Another "love this"-thing I found there:

"UTF-8 encoded UCS characters may be up to six bytes long"!

In practice one uses UTF-8 only for Unicode, which does not have characters above 0x10ffff, so from _there_ one does not have to expect 6-byte characters.

However, nobody says that an application may not invent its own special characters, or something.

Good news:

That man page seems to assume that UTF-8 will become the standard on all POSIX systems, no just Linux.

(The arabic line above, actually does print "33"! Funny how things work when you least expect.)
November 15, 2005
"Kris" <fu@bar.com> wrote in message news:dl0ngf$2f7s$1@digitaldaemon.com...
> Still, it troubles me that one has to decorate string literals in this manner, when the type could be inferred by the content, or by a cast() operator where explicit conversion is required. Makes it a hassle to
create
> and use APIs that deal with all three array types.

One doesn't have to decorate them in that manner, one could use a cast instead.


November 15, 2005
"Kris" <fu@bar.com> wrote in message news:dl2p7i$11gf$1@digitaldaemon.com...
> Don't you think the type can be inferred from the content?

Not 100%.

> For the sake of
> discussion, how about this:
>
> 1) if the literal has a double-wide char contained, it is defaulted to a dchar[] type.
>
> 2) if not 1, and if the literal has a wide-char contained, if defaults to being of wchar[] type.
>
> 3) if neither of the above, it defaults to char[] type.
>
> Given the above, I can't think of a /common/ situation where casting would be thus be required.

I did consider that for a while, but eventually came to the conclusion that its behavior would be surprising to someone who did not very carefully read the spec. Also, the distinction between the various character types is not obvious when looking at the rendered text, further making it surprising.

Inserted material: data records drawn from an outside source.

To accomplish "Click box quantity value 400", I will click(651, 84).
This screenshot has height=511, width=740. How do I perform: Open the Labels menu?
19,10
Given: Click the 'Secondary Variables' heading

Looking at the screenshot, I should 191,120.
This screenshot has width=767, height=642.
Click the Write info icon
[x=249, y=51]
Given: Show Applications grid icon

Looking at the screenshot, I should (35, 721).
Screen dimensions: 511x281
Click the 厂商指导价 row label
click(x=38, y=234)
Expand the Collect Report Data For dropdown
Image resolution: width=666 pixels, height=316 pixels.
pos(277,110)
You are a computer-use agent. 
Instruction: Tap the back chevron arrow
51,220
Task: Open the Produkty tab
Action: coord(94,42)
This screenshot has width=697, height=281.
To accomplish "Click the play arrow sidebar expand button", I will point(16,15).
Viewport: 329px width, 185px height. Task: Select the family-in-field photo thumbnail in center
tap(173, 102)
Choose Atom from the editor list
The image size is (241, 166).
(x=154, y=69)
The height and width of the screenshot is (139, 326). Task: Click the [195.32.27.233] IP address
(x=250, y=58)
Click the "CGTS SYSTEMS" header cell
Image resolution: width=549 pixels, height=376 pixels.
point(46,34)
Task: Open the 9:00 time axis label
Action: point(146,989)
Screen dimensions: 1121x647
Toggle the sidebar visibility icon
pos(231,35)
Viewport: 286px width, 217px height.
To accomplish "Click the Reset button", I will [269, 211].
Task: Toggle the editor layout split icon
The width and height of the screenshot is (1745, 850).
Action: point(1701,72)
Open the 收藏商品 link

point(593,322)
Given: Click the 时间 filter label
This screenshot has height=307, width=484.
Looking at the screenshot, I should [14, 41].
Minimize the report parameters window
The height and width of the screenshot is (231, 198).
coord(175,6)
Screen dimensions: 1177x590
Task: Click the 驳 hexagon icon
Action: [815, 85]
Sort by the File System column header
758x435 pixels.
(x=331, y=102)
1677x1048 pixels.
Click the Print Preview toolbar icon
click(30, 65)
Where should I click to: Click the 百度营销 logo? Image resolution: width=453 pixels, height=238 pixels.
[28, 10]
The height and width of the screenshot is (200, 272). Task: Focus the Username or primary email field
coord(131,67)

I think it's better to now and then have to type in an extra character to nail down an ambiguity than to have a complicated set of rules to try and guess what the programmer's intent was.


November 15, 2005
"Kris" <fu@bar.com> wrote in message news:dl3048$17nj$1@digitaldaemon.com...
> Ahh. GW made a suggestion in the other thread (d.learn) that would help here. The notion is that the default type of string literals can be
implied
> through the file encoding (D can handle multiple file encodings), or might be set explicitly via a pragma of some kind. I think the former is an interesting idea.

But then the meaning of the program would change if the source was transliterated into a different UTF encoding. I don't think this is a good idea, as it would be surprising, and would work against someone wanting to edit code in the UTF format their editor happens to be good at.


November 15, 2005
"Kris" <fu@bar.com> wrote in message news:dl34fp$1c2j$1@digitaldaemon.com...
> The derived notion is still applicable though: just suppose there were a compiler option to specify what the default literal type should be ~ would the discussed changes not result in an effective resolution?

Sorry to throw another wet blanket on your efforts here :-( but that won't work either; I am loathe to have the meaning of D programs altered with command line switches. I have much experience with the "signedness" of char in C/C++ being controllable with a command line switch, and nothing good ever comes of it.


November 15, 2005
"Regan Heath" <regan@netwin.co.nz> wrote in message news:opsz4oqoap23k2f5@nrage.netwin.co.nz...
> I can't really see a good solution to this "transcoding nightmare", then again maybe I am seeing a bigger problem than there really is, is transcoding going to be a significant problem (in efficiency terms) for a common application?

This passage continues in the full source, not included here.